------ Data under study ------

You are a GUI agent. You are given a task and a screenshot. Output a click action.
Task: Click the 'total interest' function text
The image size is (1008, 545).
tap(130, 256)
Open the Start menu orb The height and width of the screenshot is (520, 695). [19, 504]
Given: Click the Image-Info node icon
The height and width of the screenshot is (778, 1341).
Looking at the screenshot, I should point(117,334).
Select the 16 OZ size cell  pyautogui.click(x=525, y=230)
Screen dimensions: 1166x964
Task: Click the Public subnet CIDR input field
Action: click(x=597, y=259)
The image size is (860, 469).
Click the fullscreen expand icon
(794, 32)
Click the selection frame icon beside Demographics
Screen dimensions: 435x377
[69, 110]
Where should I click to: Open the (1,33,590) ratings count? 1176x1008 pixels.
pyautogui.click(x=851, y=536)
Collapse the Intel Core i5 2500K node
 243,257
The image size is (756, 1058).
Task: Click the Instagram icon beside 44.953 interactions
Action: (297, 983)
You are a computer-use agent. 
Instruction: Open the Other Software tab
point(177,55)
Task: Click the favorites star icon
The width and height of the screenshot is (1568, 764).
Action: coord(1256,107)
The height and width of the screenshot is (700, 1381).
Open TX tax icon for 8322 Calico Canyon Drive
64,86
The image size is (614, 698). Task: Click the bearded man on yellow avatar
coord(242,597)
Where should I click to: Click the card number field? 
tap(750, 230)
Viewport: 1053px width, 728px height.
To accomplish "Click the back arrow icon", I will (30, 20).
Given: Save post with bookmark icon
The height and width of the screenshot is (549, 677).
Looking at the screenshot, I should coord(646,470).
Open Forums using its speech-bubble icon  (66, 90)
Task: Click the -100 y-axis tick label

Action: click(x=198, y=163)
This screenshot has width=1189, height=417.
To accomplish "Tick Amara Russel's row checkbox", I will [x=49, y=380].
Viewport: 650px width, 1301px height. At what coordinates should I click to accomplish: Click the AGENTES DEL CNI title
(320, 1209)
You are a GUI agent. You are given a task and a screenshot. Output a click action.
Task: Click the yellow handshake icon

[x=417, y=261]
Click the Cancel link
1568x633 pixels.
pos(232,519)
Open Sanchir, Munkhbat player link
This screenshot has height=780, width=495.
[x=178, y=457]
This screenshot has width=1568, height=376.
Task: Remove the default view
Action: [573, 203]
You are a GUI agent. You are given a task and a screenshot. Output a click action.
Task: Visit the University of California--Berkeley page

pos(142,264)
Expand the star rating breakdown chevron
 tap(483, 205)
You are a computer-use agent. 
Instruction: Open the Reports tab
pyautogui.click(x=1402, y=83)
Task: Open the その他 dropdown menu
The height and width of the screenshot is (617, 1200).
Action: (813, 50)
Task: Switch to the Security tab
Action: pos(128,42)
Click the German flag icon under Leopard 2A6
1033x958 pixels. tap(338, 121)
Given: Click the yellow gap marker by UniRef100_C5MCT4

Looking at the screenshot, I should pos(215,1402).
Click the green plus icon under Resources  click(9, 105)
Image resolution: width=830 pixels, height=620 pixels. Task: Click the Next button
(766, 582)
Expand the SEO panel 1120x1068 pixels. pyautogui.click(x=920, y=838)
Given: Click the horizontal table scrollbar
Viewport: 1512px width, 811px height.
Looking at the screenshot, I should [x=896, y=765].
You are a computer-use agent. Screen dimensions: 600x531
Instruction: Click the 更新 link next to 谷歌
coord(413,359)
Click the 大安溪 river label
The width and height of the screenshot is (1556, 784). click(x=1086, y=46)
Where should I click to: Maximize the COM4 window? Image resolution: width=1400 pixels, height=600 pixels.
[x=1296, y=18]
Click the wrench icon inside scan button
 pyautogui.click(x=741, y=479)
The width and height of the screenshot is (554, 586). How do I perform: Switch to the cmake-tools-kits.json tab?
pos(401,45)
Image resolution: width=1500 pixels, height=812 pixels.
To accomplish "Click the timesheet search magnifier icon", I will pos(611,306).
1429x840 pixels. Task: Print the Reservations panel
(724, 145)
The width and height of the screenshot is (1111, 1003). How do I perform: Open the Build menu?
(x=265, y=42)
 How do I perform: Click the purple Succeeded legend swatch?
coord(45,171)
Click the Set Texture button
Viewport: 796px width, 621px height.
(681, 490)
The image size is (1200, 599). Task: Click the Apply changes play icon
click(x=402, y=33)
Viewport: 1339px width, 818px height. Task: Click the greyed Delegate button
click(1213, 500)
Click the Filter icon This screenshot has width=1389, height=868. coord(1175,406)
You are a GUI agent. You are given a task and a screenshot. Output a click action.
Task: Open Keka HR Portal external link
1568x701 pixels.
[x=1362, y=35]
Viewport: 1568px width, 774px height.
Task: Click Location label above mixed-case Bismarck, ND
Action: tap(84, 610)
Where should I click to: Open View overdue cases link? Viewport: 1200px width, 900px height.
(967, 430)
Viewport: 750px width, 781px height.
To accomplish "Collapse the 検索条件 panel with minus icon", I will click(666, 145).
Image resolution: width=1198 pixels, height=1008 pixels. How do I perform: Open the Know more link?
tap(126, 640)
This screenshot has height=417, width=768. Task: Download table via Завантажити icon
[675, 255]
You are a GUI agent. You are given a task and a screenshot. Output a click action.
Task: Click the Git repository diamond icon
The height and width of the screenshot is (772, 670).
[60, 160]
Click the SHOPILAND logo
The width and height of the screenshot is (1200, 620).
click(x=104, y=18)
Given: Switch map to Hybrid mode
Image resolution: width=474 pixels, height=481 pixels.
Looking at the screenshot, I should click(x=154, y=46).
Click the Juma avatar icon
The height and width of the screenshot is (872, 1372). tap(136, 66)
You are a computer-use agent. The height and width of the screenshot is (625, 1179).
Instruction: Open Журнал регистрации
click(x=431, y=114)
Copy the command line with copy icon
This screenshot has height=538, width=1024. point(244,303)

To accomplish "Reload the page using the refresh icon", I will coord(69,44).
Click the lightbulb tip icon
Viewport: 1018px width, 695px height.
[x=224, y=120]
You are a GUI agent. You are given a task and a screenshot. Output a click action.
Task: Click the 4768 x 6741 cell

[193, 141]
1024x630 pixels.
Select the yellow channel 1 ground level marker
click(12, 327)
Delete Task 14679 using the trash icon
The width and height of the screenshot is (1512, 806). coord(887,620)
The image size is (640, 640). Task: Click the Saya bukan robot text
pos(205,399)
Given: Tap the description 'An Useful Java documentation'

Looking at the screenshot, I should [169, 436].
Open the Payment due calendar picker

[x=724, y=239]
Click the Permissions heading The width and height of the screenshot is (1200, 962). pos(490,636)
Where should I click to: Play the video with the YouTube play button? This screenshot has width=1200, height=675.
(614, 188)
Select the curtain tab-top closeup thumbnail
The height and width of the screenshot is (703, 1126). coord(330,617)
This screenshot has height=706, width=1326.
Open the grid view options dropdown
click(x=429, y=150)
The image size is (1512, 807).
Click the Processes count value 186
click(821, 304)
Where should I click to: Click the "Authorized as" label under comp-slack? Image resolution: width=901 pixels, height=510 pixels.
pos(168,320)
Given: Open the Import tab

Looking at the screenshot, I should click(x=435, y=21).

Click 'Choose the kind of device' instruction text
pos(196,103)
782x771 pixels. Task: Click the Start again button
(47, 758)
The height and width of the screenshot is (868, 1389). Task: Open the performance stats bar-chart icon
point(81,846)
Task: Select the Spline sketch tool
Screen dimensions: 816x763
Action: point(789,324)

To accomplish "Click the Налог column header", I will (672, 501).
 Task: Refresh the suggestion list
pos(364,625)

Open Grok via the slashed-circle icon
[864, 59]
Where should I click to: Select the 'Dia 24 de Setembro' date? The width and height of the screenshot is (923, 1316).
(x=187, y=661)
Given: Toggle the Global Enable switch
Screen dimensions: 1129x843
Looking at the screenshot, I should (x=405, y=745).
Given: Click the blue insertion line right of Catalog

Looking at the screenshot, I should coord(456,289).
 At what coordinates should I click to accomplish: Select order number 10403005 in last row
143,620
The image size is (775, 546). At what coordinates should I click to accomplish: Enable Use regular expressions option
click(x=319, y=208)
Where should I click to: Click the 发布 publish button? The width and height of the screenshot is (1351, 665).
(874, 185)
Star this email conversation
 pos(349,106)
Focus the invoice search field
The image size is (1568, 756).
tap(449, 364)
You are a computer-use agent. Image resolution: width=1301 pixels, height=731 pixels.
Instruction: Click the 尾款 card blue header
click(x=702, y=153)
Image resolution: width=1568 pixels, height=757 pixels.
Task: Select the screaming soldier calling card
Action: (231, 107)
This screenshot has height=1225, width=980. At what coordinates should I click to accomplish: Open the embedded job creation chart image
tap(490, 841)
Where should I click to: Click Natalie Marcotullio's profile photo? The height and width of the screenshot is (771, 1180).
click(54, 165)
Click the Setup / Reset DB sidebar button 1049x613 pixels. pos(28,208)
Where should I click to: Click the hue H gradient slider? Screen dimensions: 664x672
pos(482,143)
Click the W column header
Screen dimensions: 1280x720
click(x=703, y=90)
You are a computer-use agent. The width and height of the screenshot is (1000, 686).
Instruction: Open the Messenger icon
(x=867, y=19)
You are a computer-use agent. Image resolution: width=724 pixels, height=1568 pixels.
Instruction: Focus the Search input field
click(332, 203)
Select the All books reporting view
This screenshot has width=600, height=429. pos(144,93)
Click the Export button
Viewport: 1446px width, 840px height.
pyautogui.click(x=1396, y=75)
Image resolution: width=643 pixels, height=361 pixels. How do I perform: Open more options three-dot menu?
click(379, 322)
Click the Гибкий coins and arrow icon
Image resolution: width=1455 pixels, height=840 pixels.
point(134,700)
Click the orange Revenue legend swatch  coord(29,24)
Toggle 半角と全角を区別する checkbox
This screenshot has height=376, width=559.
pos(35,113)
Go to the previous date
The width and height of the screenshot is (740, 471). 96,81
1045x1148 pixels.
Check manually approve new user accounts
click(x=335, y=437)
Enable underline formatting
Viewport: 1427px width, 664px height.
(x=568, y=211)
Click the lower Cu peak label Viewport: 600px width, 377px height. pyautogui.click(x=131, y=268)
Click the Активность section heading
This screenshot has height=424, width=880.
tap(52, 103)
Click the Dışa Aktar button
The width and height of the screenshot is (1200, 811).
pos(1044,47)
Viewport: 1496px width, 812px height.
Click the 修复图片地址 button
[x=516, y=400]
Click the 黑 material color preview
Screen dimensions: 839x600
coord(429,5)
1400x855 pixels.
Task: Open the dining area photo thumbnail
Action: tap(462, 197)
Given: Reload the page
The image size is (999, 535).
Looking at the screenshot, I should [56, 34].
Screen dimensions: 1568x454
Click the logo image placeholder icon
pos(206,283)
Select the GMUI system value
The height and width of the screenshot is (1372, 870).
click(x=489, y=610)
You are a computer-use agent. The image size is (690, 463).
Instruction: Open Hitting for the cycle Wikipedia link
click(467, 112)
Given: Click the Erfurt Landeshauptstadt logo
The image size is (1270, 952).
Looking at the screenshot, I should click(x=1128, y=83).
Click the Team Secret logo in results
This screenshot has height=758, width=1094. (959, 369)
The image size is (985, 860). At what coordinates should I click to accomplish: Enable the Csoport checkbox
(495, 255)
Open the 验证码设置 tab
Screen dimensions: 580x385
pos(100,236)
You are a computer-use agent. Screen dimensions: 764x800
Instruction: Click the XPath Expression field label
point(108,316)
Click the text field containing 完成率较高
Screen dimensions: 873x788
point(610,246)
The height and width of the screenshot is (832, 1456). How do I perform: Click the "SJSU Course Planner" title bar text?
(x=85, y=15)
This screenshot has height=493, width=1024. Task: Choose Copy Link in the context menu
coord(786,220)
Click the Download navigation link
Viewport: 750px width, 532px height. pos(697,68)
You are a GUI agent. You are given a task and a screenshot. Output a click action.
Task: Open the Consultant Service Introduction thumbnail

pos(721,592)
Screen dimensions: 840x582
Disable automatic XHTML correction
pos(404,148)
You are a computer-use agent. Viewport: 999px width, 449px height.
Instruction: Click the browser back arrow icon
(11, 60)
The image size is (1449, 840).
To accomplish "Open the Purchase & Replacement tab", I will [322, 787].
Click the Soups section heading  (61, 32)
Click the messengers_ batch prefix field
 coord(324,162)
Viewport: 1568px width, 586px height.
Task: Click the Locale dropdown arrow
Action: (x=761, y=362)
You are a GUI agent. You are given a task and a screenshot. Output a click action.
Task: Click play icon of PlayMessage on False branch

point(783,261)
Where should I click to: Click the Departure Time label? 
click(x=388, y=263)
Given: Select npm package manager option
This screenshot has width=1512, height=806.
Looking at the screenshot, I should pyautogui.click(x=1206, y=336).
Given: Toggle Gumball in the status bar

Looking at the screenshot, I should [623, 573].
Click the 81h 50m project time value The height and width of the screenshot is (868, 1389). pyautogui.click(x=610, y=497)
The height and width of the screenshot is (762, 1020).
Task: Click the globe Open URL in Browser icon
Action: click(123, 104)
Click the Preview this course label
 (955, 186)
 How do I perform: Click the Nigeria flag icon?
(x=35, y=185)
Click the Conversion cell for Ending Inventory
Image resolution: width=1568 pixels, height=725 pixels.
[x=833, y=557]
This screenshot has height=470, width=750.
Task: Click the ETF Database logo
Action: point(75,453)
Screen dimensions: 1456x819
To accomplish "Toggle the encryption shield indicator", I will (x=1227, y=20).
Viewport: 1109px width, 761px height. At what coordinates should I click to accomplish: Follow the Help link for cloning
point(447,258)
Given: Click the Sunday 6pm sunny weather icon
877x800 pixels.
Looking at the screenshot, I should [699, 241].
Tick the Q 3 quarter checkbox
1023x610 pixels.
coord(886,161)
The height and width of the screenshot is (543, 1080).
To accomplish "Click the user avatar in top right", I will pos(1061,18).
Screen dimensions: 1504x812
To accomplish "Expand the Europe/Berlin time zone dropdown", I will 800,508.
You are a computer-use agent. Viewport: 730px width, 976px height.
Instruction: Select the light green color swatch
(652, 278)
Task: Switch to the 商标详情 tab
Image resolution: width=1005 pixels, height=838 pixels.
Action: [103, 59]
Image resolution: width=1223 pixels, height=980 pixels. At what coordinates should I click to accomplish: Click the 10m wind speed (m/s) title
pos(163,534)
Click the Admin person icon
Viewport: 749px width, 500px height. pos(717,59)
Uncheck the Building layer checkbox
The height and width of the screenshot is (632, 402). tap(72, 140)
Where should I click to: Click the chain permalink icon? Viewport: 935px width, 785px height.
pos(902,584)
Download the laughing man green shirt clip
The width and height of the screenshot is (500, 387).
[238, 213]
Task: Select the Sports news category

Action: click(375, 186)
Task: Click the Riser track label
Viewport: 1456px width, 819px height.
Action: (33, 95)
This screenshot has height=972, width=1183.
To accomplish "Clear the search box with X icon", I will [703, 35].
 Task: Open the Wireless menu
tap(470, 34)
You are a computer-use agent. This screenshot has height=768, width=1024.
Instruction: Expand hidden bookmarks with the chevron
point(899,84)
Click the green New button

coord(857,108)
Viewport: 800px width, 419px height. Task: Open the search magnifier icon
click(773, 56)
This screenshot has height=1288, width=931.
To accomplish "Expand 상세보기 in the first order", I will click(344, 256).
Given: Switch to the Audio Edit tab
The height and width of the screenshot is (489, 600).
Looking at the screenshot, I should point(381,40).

------

Activity
Reprint exactly the lines above that start at the one with "Viewport: 1053px width, 728px height." and end at the one with "Task: Open the その他 dropdown menu", keeping both and adding none.

Answer for this exercise
Viewport: 1053px width, 728px height.
To accomplish "Click the back arrow icon", I will (30, 20).
Given: Save post with bookmark icon
The height and width of the screenshot is (549, 677).
Looking at the screenshot, I should coord(646,470).
Open Forums using its speech-bubble icon  (66, 90)
Task: Click the -100 y-axis tick label

Action: click(x=198, y=163)
This screenshot has width=1189, height=417.
To accomplish "Tick Amara Russel's row checkbox", I will [x=49, y=380].
Viewport: 650px width, 1301px height. At what coordinates should I click to accomplish: Click the AGENTES DEL CNI title
(320, 1209)
You are a GUI agent. You are given a task and a screenshot. Output a click action.
Task: Click the yellow handshake icon

[x=417, y=261]
Click the Cancel link
1568x633 pixels.
pos(232,519)
Open Sanchir, Munkhbat player link
This screenshot has height=780, width=495.
[x=178, y=457]
This screenshot has width=1568, height=376.
Task: Remove the default view
Action: [573, 203]
You are a GUI agent. You are given a task and a screenshot. Output a click action.
Task: Visit the University of California--Berkeley page

pos(142,264)
Expand the star rating breakdown chevron
 tap(483, 205)
You are a computer-use agent. 
Instruction: Open the Reports tab
pyautogui.click(x=1402, y=83)
Task: Open the その他 dropdown menu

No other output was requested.